I was down on Riverina, knockin’ round the towns a bit,
An’ occasionally restin’, with a schooner in me mitt;
An’ on one o’ these occasions, when the bar was pretty full
An’ the local blokes were arguin’ assorted kinds of bull,
I heard a conversation, most peculiar in its way,
Because only in Australia would you hear a joker say,
‘Where yer bloody been, yer drongo? ‘Aven’t seen yer fer a week;
An’ yer mate was lookin’ for yer when ‘e come in from the Creek;
‘E was lookin’ up at Ryan’s, an’ around at bloody Joe’s,
An’ even at the Royal where ‘e bloody never goes.’
An’ the other bloke said, ‘Seen ‘im; Owed ‘im ‘alf a bloody quid.
Forgot ter give it back to ‘im; but now I bloody did.
Coulda used the thing me-bloody-self; been orf the bloody booze,
Up at Tumba-bloody-rumba shootin’ kanga-bloody-roos.

Now their voices were a little loud, an’ everybody heard
The peculiar integration of this adjectival word.
But no one there was laughin’, an’ me I wasn’t game,
So I stood around an’ let ‘em think I spoke the bloody same.
An’ one of ‘em was interested to ask ‘im what he’d got –
How many kanga-bloody-roos he bloody went and shot
An’ the shootin’ bloke said, ‘Things are crook; the drought’s too bloody tough;
I got forty-bloody-seven, an’ that’s good e-bloody-nough.’
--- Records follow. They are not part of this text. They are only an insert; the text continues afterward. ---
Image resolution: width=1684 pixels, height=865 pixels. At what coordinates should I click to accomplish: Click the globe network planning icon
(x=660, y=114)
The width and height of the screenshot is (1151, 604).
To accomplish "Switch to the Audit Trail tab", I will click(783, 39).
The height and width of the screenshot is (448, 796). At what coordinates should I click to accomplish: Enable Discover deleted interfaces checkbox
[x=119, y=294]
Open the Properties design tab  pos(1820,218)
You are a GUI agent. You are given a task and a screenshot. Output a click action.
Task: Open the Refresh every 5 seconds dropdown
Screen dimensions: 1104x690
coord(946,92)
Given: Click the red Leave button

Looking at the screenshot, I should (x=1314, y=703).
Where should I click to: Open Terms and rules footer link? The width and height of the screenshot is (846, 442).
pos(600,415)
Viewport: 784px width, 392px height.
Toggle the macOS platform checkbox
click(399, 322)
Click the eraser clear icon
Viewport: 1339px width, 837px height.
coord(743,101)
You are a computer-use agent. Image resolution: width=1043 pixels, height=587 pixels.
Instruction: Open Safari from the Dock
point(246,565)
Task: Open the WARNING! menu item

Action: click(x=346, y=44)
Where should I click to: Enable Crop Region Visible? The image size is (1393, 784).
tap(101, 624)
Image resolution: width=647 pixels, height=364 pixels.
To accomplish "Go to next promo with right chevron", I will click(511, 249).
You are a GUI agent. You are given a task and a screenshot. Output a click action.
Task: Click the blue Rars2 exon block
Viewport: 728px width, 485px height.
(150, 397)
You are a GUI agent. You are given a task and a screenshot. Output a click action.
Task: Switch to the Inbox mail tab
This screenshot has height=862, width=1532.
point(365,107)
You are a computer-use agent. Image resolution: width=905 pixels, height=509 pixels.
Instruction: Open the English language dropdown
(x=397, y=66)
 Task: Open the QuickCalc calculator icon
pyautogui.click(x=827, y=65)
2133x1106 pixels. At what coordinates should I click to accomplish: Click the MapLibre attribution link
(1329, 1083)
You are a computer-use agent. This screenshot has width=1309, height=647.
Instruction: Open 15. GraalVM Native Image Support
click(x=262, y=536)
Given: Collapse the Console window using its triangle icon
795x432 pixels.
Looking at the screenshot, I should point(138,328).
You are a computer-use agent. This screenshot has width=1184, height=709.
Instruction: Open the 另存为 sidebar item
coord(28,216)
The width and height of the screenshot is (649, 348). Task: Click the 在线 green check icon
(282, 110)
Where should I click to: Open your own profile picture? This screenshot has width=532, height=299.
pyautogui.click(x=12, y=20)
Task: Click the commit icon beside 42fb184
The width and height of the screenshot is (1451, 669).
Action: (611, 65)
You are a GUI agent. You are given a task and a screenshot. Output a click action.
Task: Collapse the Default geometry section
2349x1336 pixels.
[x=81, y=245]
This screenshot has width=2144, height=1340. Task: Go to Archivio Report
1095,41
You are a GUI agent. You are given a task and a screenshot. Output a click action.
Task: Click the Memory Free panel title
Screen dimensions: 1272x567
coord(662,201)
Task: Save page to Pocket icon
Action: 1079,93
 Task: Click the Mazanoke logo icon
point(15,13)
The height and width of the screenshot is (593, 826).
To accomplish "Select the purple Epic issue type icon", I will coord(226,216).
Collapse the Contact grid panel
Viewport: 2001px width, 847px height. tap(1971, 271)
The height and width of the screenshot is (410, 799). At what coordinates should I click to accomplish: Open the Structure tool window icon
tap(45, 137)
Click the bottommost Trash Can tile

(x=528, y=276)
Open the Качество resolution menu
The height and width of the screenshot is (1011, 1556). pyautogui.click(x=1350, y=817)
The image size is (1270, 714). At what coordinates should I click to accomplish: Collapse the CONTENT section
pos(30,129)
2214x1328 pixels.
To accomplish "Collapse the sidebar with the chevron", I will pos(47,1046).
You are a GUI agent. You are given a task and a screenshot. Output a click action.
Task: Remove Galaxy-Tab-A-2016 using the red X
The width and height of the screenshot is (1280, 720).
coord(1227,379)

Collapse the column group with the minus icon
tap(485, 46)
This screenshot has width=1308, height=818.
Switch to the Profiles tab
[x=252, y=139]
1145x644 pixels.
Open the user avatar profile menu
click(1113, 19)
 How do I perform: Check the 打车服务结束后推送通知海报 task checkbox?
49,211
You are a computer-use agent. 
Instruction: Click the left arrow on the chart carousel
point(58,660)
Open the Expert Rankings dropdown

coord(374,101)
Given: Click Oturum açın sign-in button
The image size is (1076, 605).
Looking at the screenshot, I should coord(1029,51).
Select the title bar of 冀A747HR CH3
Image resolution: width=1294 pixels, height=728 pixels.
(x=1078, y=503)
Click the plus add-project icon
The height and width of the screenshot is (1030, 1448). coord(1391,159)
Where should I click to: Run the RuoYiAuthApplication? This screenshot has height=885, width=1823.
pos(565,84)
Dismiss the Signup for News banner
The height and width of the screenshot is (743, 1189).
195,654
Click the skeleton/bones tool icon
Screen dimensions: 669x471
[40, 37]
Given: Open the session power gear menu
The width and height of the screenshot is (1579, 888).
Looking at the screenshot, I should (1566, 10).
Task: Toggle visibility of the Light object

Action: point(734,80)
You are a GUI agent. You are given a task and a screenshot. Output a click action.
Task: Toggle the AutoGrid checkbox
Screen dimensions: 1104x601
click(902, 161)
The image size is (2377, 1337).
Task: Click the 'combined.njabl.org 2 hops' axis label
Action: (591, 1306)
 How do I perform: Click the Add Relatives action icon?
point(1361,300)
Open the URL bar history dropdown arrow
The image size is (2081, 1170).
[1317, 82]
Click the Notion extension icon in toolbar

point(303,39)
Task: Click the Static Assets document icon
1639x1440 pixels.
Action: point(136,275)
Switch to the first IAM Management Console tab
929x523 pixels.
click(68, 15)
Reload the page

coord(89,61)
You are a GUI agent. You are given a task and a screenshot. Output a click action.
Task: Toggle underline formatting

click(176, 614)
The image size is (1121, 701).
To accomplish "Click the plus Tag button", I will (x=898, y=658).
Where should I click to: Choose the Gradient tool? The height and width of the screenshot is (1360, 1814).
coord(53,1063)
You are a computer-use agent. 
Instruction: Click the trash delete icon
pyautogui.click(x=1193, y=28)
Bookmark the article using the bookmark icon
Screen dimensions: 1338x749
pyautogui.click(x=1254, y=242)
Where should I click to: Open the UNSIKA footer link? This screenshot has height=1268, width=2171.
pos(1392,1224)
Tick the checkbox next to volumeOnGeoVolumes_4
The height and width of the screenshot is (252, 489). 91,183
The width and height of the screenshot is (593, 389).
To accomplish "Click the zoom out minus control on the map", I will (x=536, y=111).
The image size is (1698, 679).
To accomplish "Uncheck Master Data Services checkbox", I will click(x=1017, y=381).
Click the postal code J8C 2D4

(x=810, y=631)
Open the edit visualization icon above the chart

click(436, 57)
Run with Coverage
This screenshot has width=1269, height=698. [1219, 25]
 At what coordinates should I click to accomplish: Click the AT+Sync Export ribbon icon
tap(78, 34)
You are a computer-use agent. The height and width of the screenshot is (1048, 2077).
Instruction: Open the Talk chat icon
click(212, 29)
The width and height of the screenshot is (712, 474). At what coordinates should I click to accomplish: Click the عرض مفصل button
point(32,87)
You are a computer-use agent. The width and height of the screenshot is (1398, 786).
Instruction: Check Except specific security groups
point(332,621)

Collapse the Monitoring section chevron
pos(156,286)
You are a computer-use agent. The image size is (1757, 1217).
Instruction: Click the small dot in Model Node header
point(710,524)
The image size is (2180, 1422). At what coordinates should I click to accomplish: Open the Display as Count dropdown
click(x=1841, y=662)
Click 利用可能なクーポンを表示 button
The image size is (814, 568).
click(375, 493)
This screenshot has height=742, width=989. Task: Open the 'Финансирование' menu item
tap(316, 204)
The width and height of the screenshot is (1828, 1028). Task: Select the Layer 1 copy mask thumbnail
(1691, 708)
An’ this polite rejoinder seemed to satisfy the mob,
An’ everyone stopped listenin’ an’ got on with the job,
Which was drinkin’ beer and arguin’ an’ talkin’ of the heat,
An’ boggin’ in the bitumen in the middle of the street;
But as for me, I’m here to say the interestin’ news
Was ‘Tumba-bloody-rumba shootin’ kanga-bloody-roos’.